The Life of PETER KELLEY, alias OWEN, alias NISBET
a Murderer
Whether there be really any gradation in crimes, or whether we do not mistake in supposing the transgression of one Law of God more heinous than that of another, would be a point too difficult and too abstract for us to enter into, but as human nature is more shocked at the shedding of blood than at any other offence, we may be allowed to treat those who are guilty of it as bloody and unnatural men, who besides their losing all respect towards the laws of God, show also a want of that compassion and tenderness which seems incident to the human species.
The unhappy person of whom we are now to speak, was by birth an Irishman, and his true name Mackhuen, but upon his coming over into England he thought fit to change it for Owen, thereby inclining to avoid being taken for any other person than an Englishman. His parents were, it seems, persons so low in the world that they could not afford him any education, so that he was unable either to write or read at the time of his death. However, they put him out apprentice to a weaver, with whom having served his time, he came over to England, and worked for a little time at his trade. But growing idle, and being always inclined to sotting, he chose rather to go errands, or to do anything rather than work any longer.
It seems he played with great dexterity upon two jews' harps at a time, and this serving to entertain people of as loose and idle a disposition as himself, he thereby got a good deal of money, or least drink (which was to him all one, for without it he could not live), and his delight in an alehouse was so great that he seldom cared to be out of it. People in such houses finding they got money by his playing upon the jews' harp, and thereby keeping people longer at the pot than otherwise they were inclined to stay, used to encourage Peter by helping him to errands; but amongst all the persons who were so kind as to supply his necessities, there was one Nisbet, an old joiner in the neighbourhood, who was never weary of doing him kindnesses. Having repeated these often and for a long time together, Kelley at last began to call the old man father, and there seemed to be an inviolable friendship between them, Peter always preserving some respect towards him, though he seemed to have lost it towards everybody else.
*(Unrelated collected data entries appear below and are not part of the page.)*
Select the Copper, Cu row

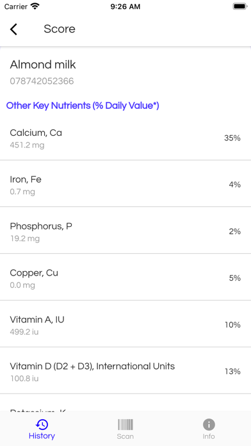126,278
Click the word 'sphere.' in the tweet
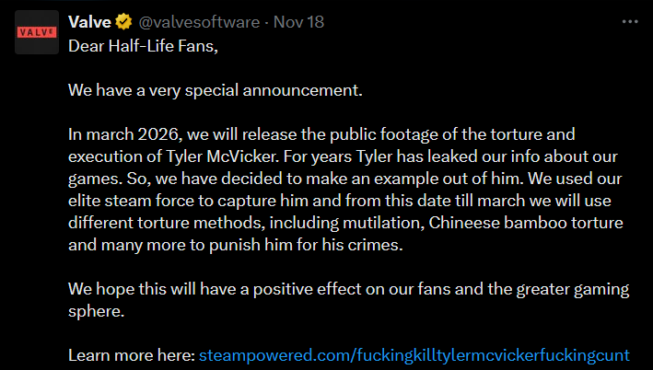The height and width of the screenshot is (370, 653). [x=96, y=311]
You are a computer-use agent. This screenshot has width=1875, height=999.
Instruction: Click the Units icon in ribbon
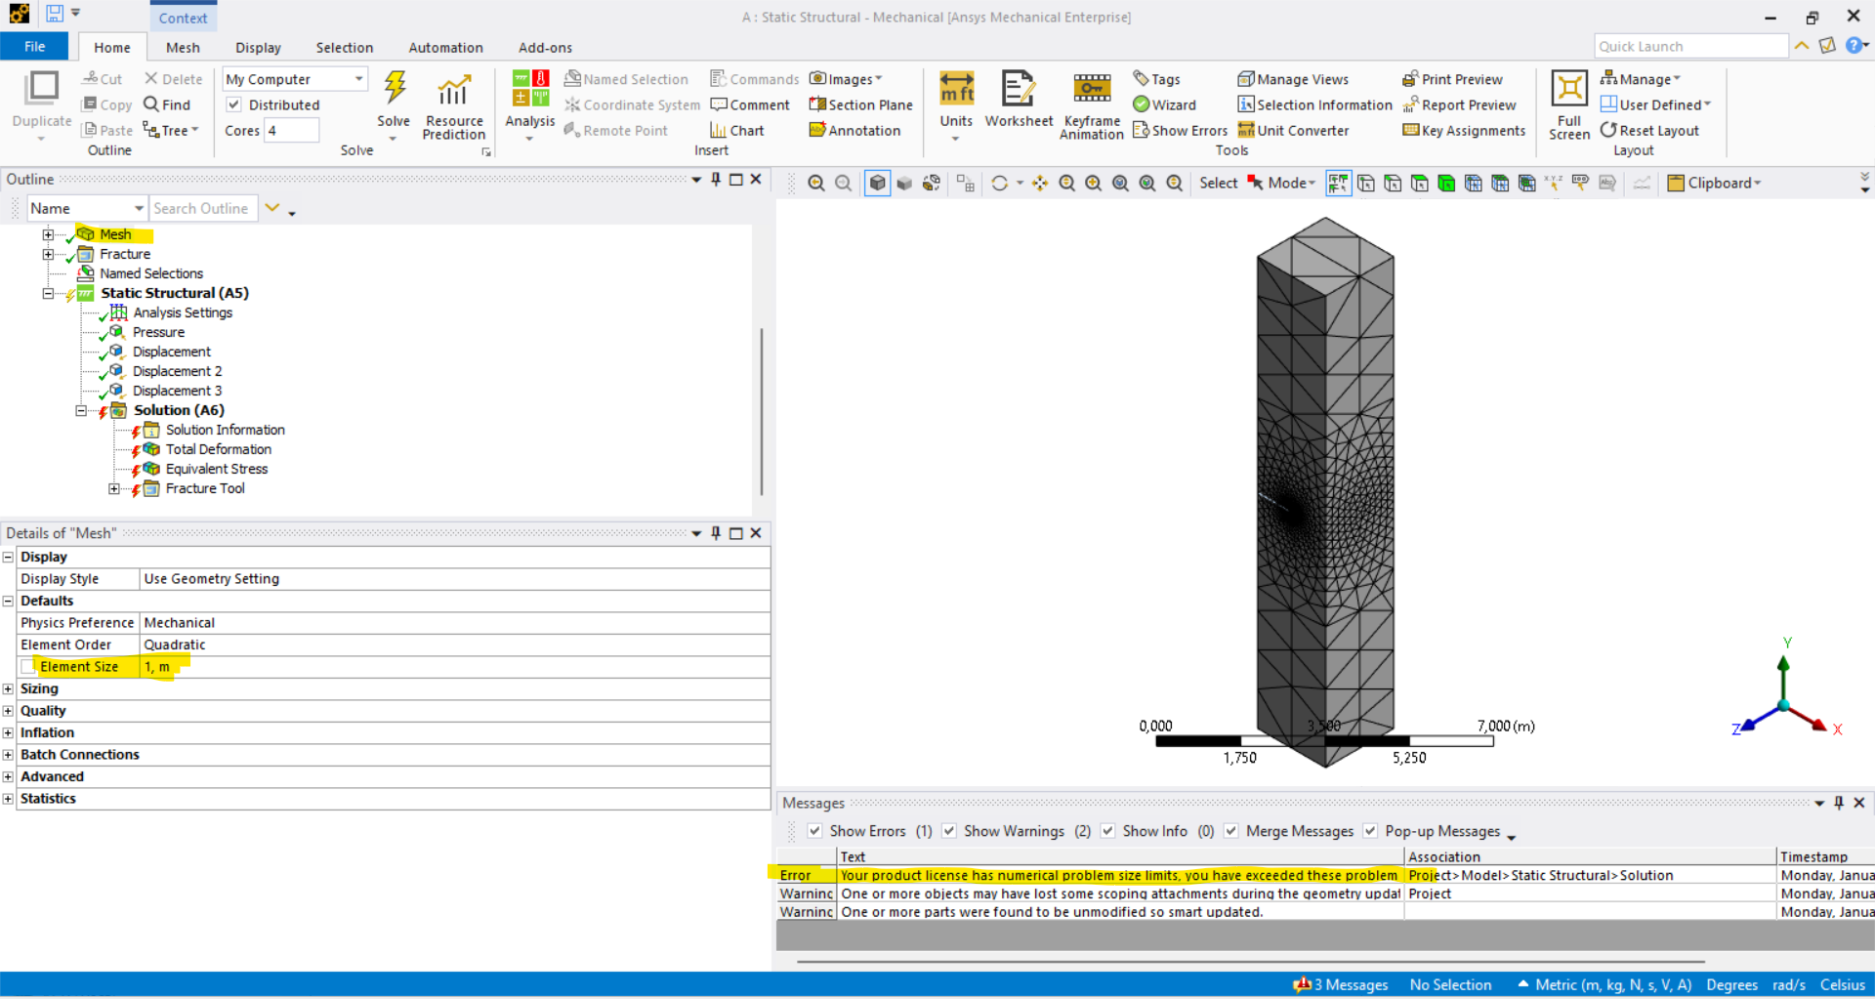click(956, 100)
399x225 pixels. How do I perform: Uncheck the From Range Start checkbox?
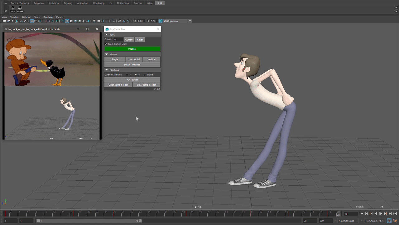106,44
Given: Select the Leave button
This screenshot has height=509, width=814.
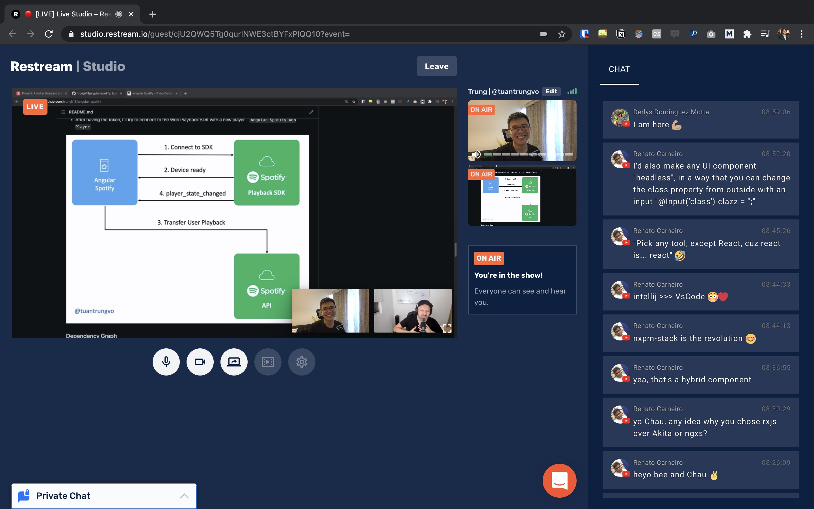Looking at the screenshot, I should (x=436, y=66).
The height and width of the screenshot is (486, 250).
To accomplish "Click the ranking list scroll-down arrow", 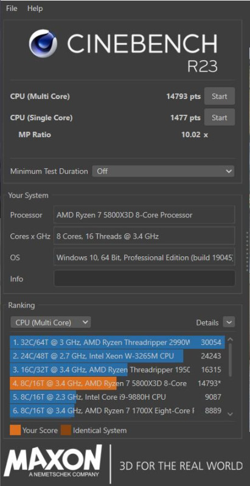I will click(230, 414).
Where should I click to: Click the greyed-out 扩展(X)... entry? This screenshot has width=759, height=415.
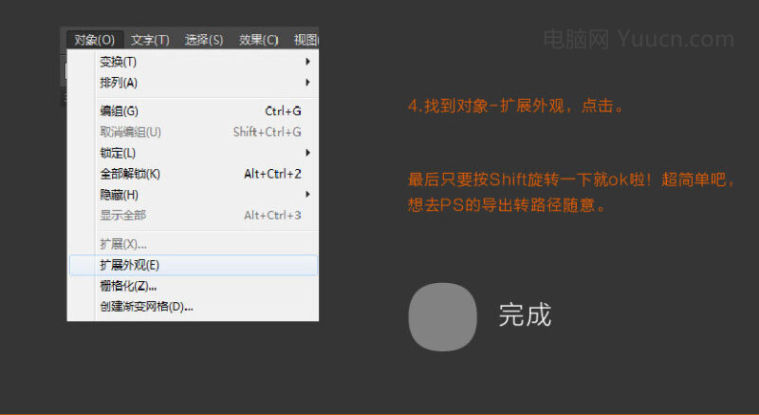coord(123,244)
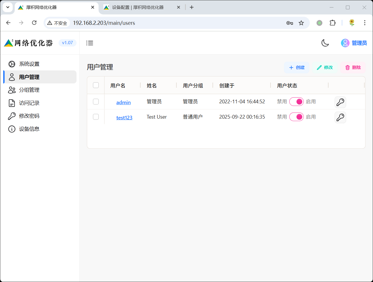Viewport: 373px width, 282px height.
Task: Click the key icon in admin row
Action: [340, 102]
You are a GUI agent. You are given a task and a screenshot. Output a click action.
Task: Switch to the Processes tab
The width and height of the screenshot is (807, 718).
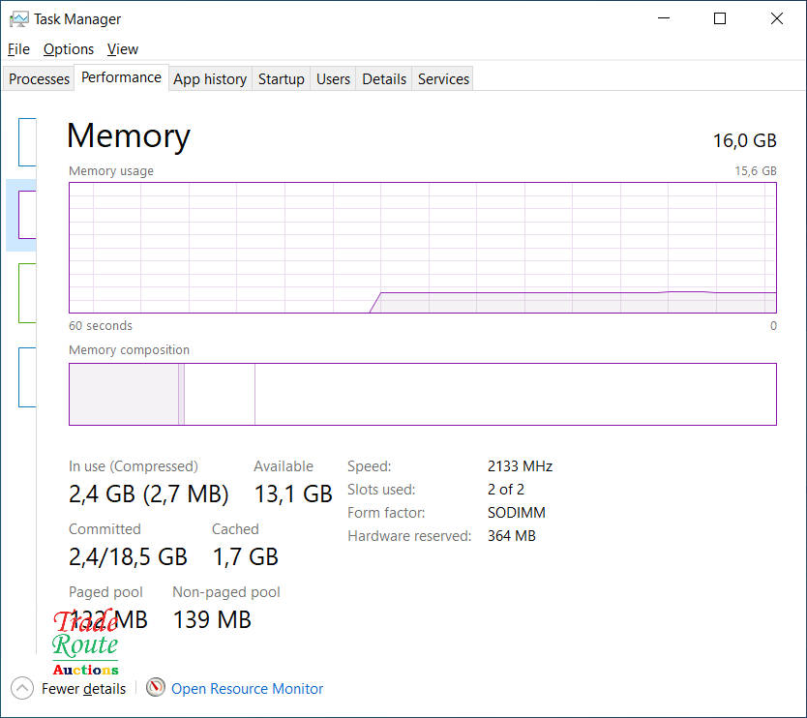pos(40,79)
One night, however, or rather morning, for it was near two o'clock, Kelley came with many signs of terror and confusion to the watch-house, and there told the constable and attendants that old Nisbet was murdered and lay weltering in his bed and a razor by him. The watch, knowing Peter to be a wild, half-witted drunken fellow, gave little heed to his discourse, and so far they were from crediting it that they turned him out of the watch-house, and bid him get about his business. In the morning old Nisbet's lodgers not hearing him stir at his usual hour, went to the door, and there made a noise in order to awake him. Having no answer upon that, they sent for a proper officer and broke the door open, where they found the old man with his throat cut in a most barbarous fashion, overflowed with the torrent of his own blood, which was yet warm. No sooner did the particulars of this horrid murder begin to make a noise, but the watch calling to mind what Kelley had told them, immediately suspected him for the murder, and caused him quickly to be apprehended and committed to Newgate.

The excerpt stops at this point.